The Beeghly College of Education merged with the College of Liberal Arts and Social Sciences in a restructuring move to save on administrative costs.

“At least it could have been done methodically and with the interest of the faculty and students taken into account,” he said. 

Yet Smith doesn’t anticipate the consolidation to impact students directly.

“The intent is not to take these program majors that are now under a new department title, and somehow mash them together with other majors or put new constraints on them,” he said. “The idea is that the majors, qualifications and their quality constraints will remain exactly the same.”

Vopat said that the loss of administrative assistants in particular will put strain on professors. The combined college went from 15 to eight assistants after cuts.

“I went from the Department of Philosophy and Religious Studies with a part-time administrative assistant to seven departments combined with one administrative assistant,” he said. “That just means that there’s one person that is now severely overworked.”

This one administrative assistant, according to Vopat, will now have an increased amount of work for over 20 faculty members just in this newly combined department. Without help from multiple assistants, faculty members now have to take on more tasks. One such task involves rewriting documents that outline how departments are governed that became inaccurate after consolidation. That leaves professors less time to give students attention.

“When professors are doing research, writing papers or going to conferences, these activities have a direct impact on the classroom,” he said. “That’s the kind of individual attention you can do when you’re not taking care of the things that were formerly covered by our administrative assistants.”

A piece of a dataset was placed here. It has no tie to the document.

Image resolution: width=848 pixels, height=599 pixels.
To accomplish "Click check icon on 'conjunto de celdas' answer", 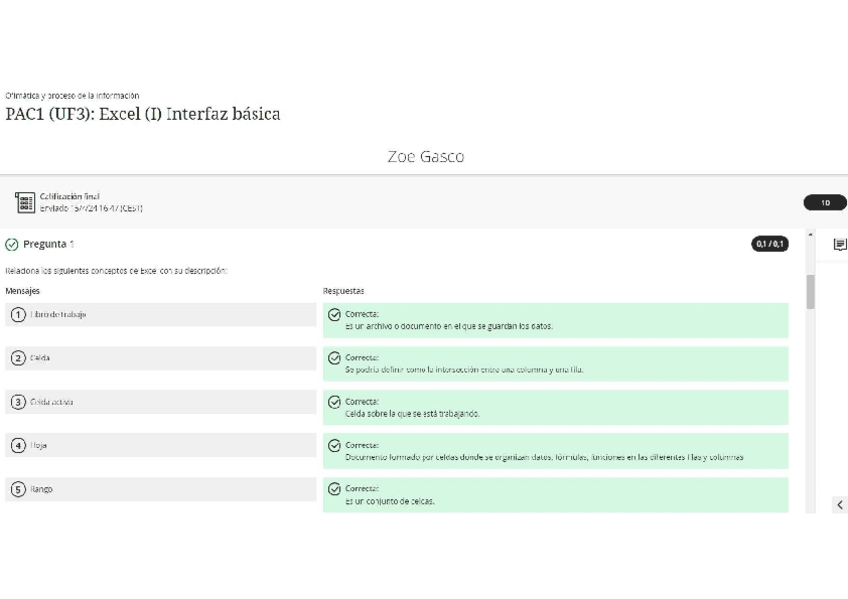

Though student employees will help fill in the gaps left behind by those assistants, they can’t replace years of advising and expertise.

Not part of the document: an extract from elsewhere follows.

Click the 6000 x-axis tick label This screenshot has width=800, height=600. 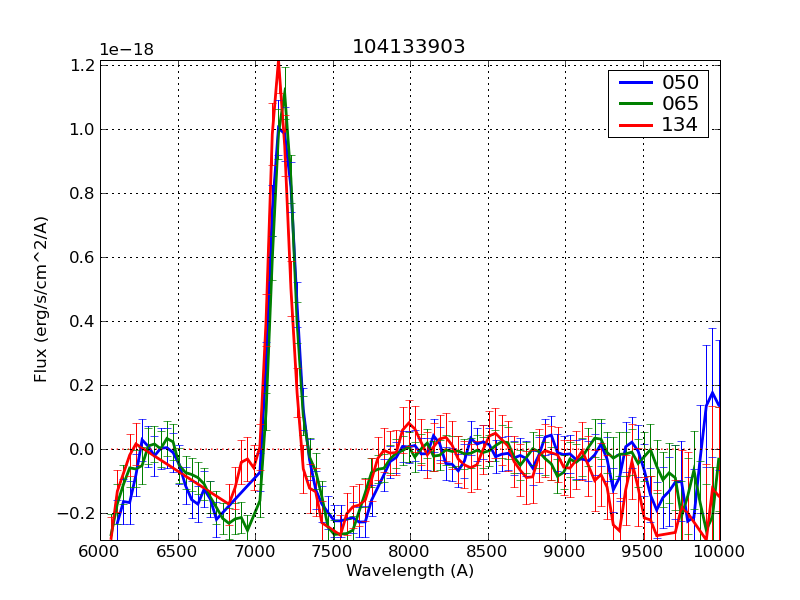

“A department isn’t just faculty, but it is the administrative assistants that work there. We have students that come to the department just to say hi to the assistant,” Vopat said. “This is someone who supported or guided them. Especially when you get a lot of first-generation college students, sometimes they don’t know what to ask. It’s those kinds of informal conversations that you just can’t replicate with a student worker.”

Charles Howell, the new dean of BCLASSE and former dean of BCOE, said his executive secretary Desa Pavlichich has a relationship with students that can’t be matched. 

“She knows a lot about study-abroad. So when students would come in to talk to me about study abroad, they talked to Desa first. She had a whole lot of inside knowledge,” he said.

There are also tasks that student assistants can’t complete, like accessing faculty and administrative calendars, running student grade summaries for advising, completing class overrides, or even photocopying exams.

“In an office we don’t have a single student worker who’s there all the time. Maybe a dozen. I couldn’t have a dozen different people making changes in my calendar; that wouldn’t work out,” Howell said. 

Though he’s looking forward to collaboration between the departments, Howell said the restructuring was like “drinking water out of a fire hose.”

“There were a lot of administrative details to be worked out. You used to have 10 departments, now you only have four. Who are going to be the secretaries for those four departments? Who are going to be the department chairs for those four departments? So there were a lot of things that had to be straightened out,” he said.